**Problem:**
Exactly and only the lines below from the one containing "Viewport: 968px width, 378px" down to the one containing "Screen dimensions: 822x361" are wanted, both included; please exclude every picture.

**Records supplied:**
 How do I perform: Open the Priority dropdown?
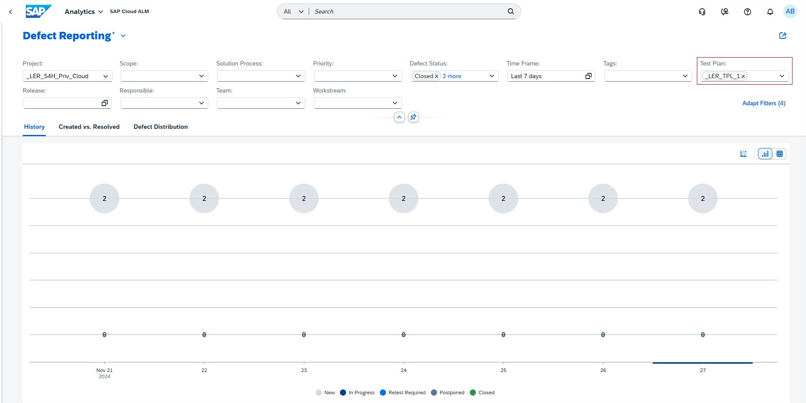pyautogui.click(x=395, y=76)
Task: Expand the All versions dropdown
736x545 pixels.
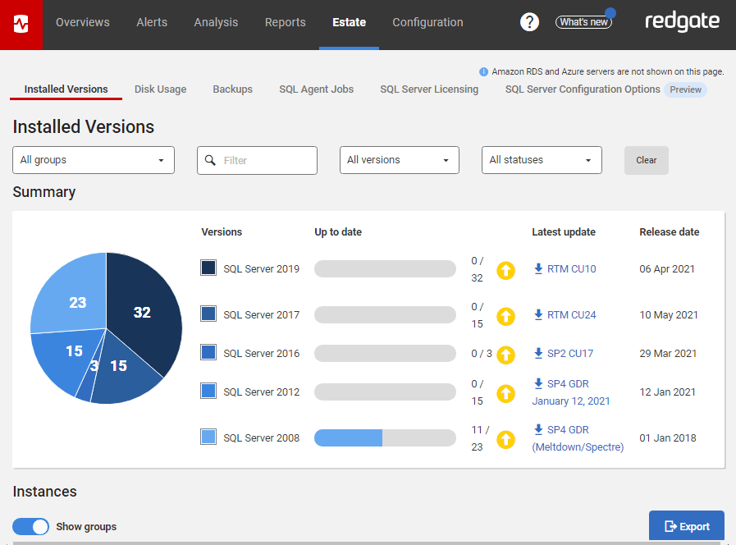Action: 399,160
...
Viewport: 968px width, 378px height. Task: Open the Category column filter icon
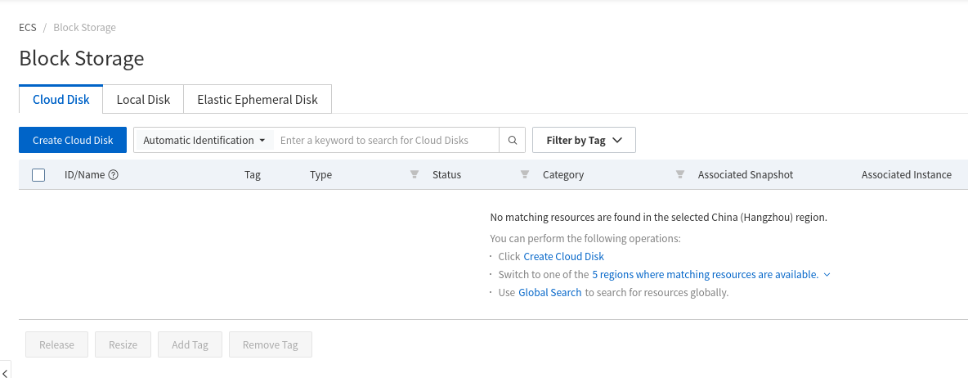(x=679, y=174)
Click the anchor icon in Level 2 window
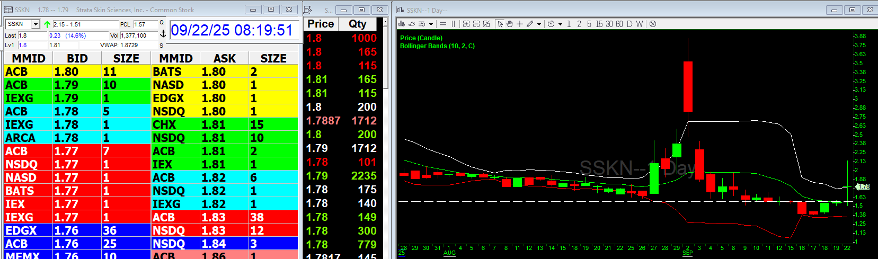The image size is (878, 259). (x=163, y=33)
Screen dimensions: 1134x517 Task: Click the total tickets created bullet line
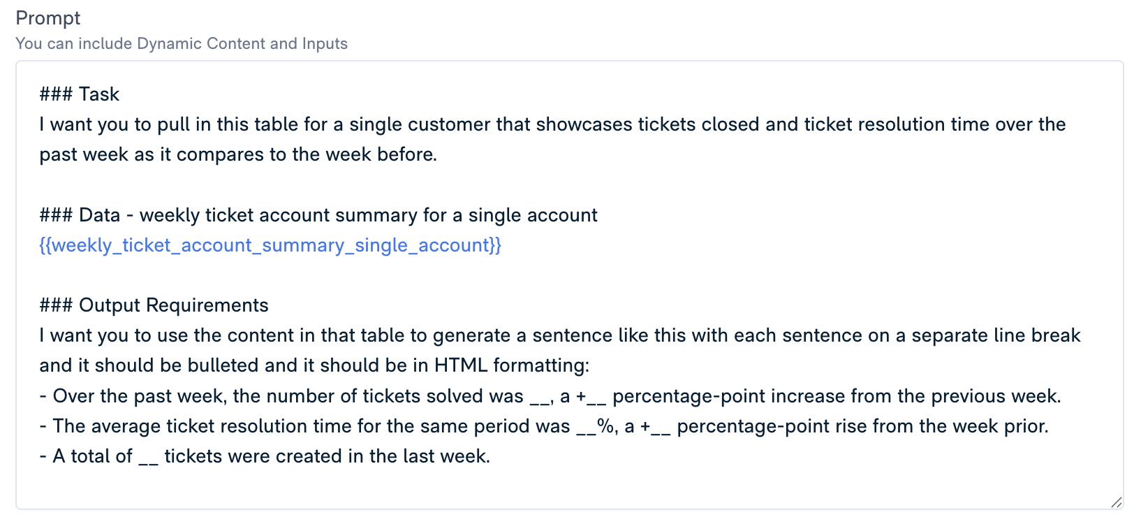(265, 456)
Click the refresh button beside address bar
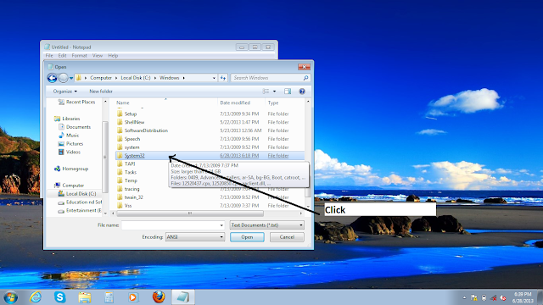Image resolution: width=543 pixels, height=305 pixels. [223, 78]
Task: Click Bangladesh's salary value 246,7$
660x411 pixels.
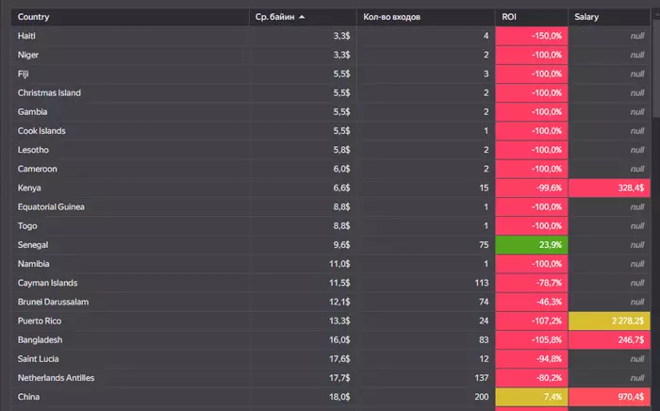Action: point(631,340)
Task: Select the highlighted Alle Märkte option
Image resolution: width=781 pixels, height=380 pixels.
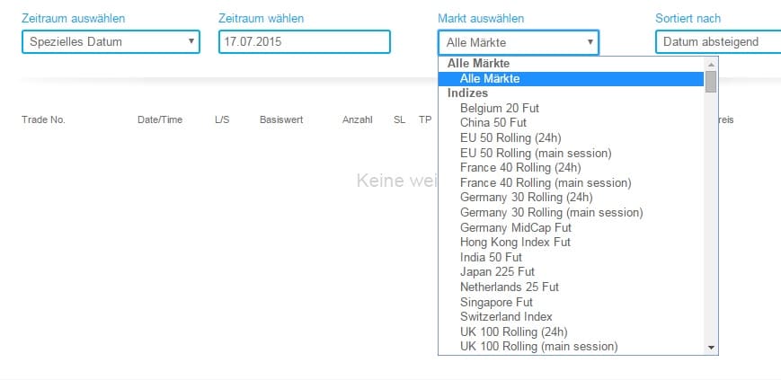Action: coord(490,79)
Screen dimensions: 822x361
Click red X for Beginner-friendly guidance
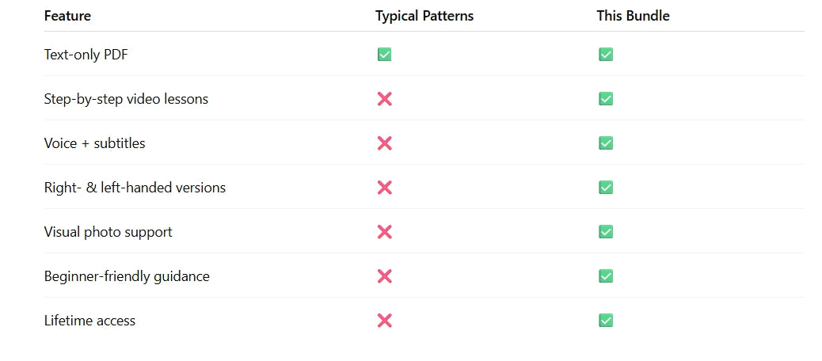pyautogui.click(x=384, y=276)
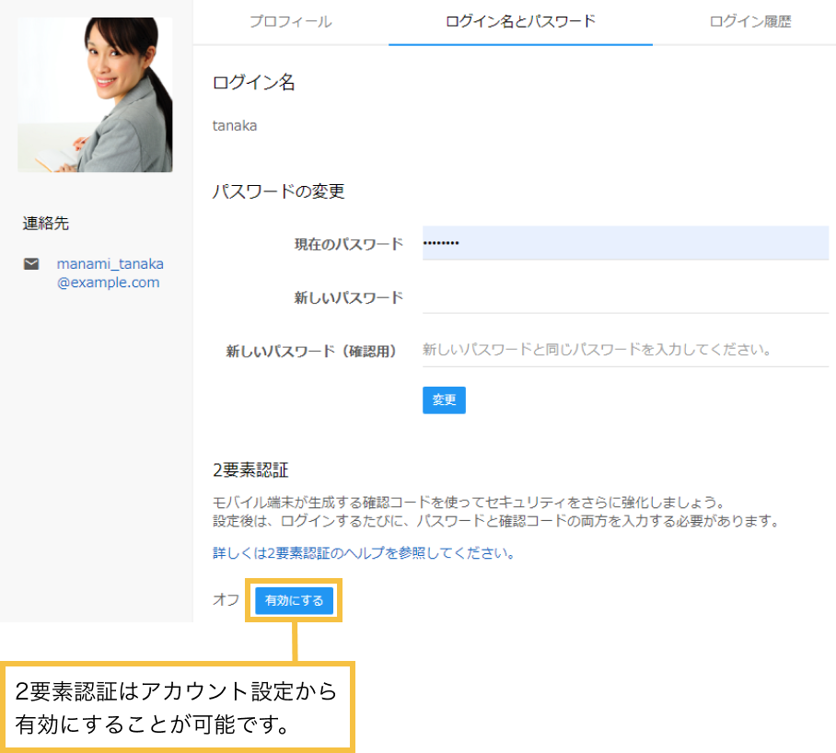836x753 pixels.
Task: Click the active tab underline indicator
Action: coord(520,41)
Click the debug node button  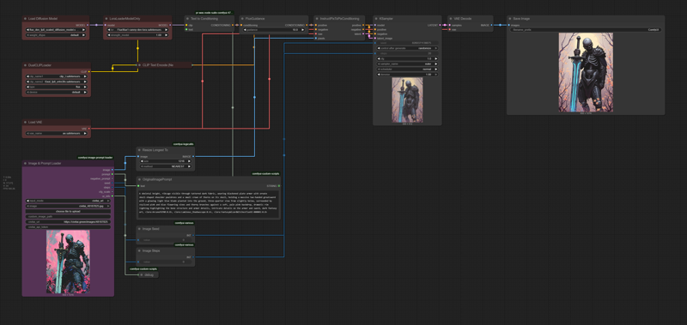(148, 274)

**Finished exercise:**
Viewport: 968px width, 378px height. Task: Open the Category column filter icon
(x=679, y=174)
Click the anchor icon in Level 2 window
The image size is (878, 259). (x=163, y=33)
Screen dimensions: 1134x517 Task: Click the total tickets created bullet line
(265, 456)
Click the refresh button beside address bar
Image resolution: width=543 pixels, height=305 pixels. [223, 78]
Task: Click Bangladesh's salary value 246,7$
660x411 pixels.
Action: point(631,340)
Task: Select the highlighted Alle Märkte option
Image resolution: width=781 pixels, height=380 pixels.
Action: coord(490,79)
Screen dimensions: 822x361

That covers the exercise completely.